The Chinese love to gamble. Always have done. Keno, the Las Vegas lottery game, is thought to have been invented in China 3,000 years ago. Blackjack and Poker are also cousins of ancient Chinese card games.
Since the People’s Republic of China was founded in 1949, however, gambling has been officially frowned upon. Gambling, according to the Communists, goes hand in hand with organised crime and general moral degradation.
The State Lottery, however, is ok. And ticket sales are rising rapidly. From January to March, the lottery had revenues of 34.62 billion yuan ($5.07 billion), a rise of almost 25% year-on-year. At this rate, the lottery will have doubled in size in under four years.
The two games, the Sports Lottery, which benefits China’s sports infrastructure, and the Welfare Lottery, both saw an equal rise in sales.
What’s interesting is that it looks like the State Lottery is succeeding in winning over customers from the illegal gaming market, which is estimated by the Ministry of Finance to be around 300 billion yuan a year.
For the past few years, the government has been determined to make gameplay more interesting, and have been handing out increasingly valuable prizes. A man from Changchun recently won 32 million yuan or so. (He turned up in dark glasses and a balaclava and confessed he hadn’t even told his family.)

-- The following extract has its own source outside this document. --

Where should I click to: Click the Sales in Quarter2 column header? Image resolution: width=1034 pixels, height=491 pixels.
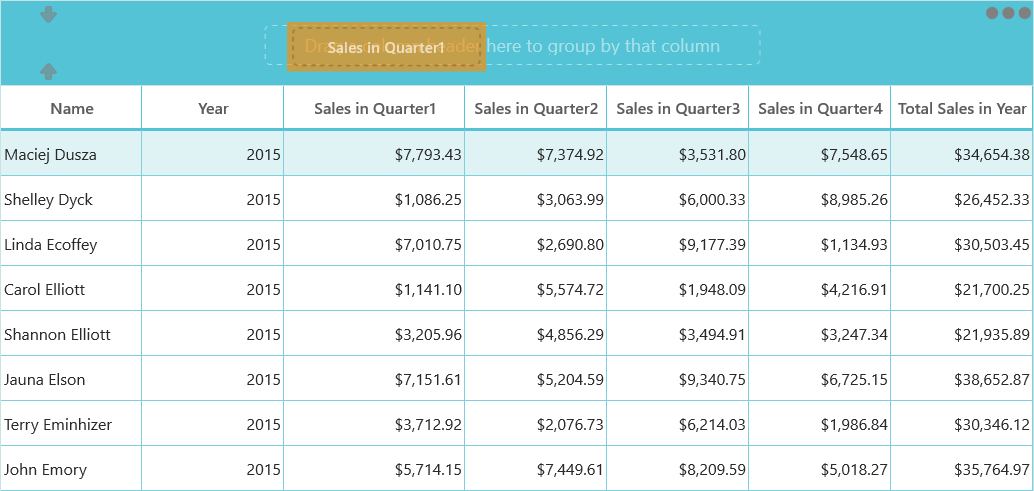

That sort of prize encourages other players, and rules in Hainan on lottery betting have been relaxed and new games introduced. My assistant speculated that more people are betting on the lottery because of the soaring price of property, which has left many people unable to ever afford to buy a house without a major windfall.
But perhaps it is also worth pointing out that playing the stock market, one of the best ways of gambling in China, took a heavy tumble between January and mid-February, with the index in Shanghai dropping from nearly 3,300 points to just over 2,800 points.